Dataset entries:

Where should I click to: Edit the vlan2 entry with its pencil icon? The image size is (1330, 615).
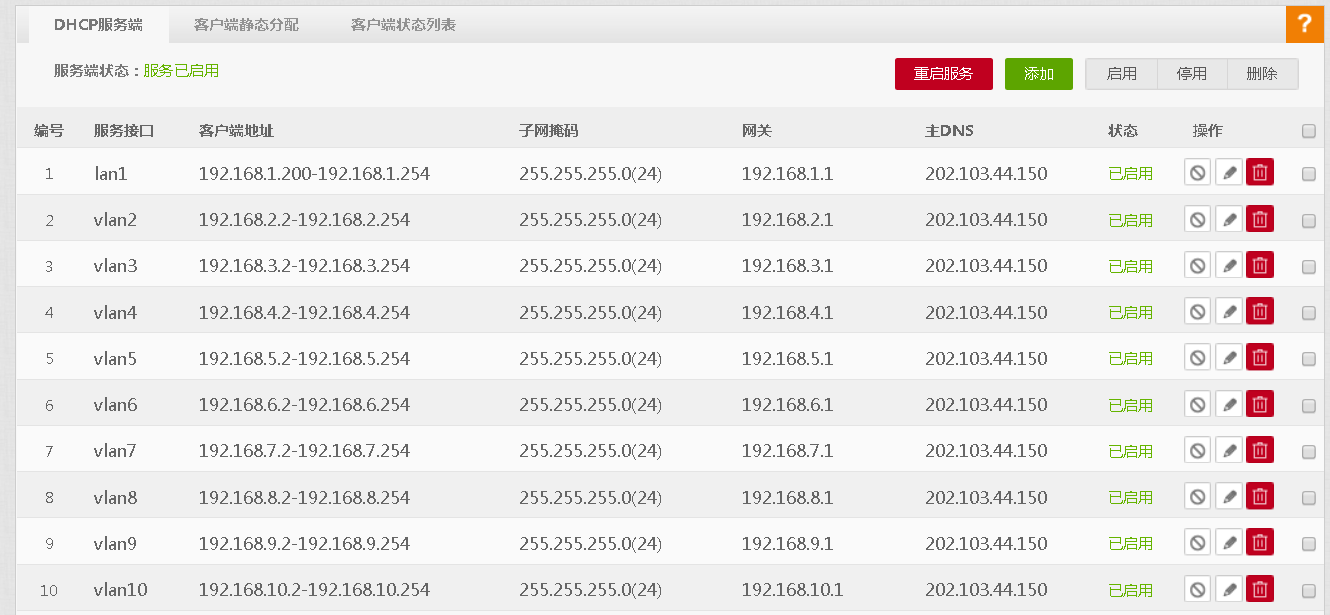click(1229, 219)
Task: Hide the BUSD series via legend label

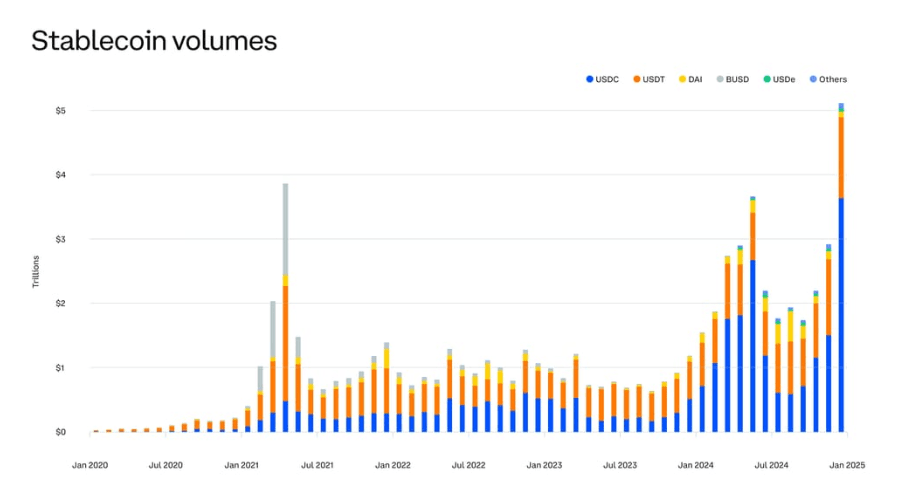Action: coord(738,79)
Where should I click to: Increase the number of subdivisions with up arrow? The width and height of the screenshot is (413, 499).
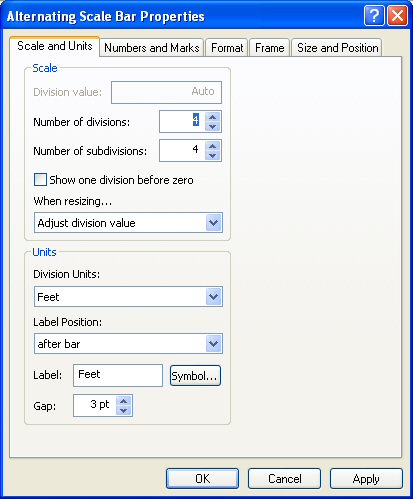tap(213, 146)
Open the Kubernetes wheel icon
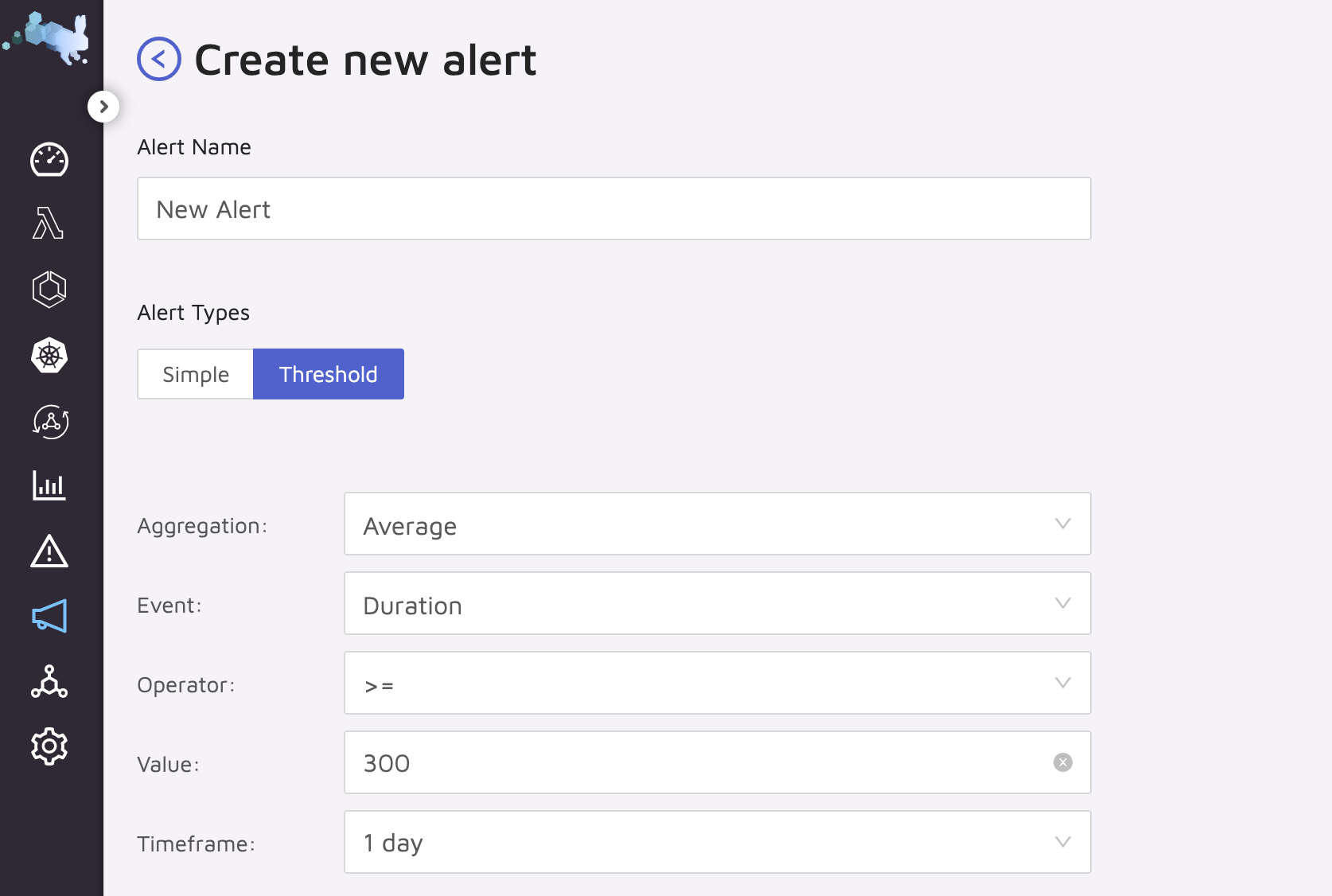 [x=49, y=355]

TASK DESCRIPTION ▸ Repeat every entry above precisely, leaving each picture out.

OUTPUT OF THE EXERCISE ▸
Where should I click to: Edit the vlan2 entry with its pencil icon? The image size is (1330, 615).
click(1229, 219)
Task: Hide the BUSD series via legend label

Action: coord(738,79)
Where should I click to: Increase the number of subdivisions with up arrow? The width and height of the screenshot is (413, 499).
tap(213, 146)
Open the Kubernetes wheel icon
 [x=49, y=355]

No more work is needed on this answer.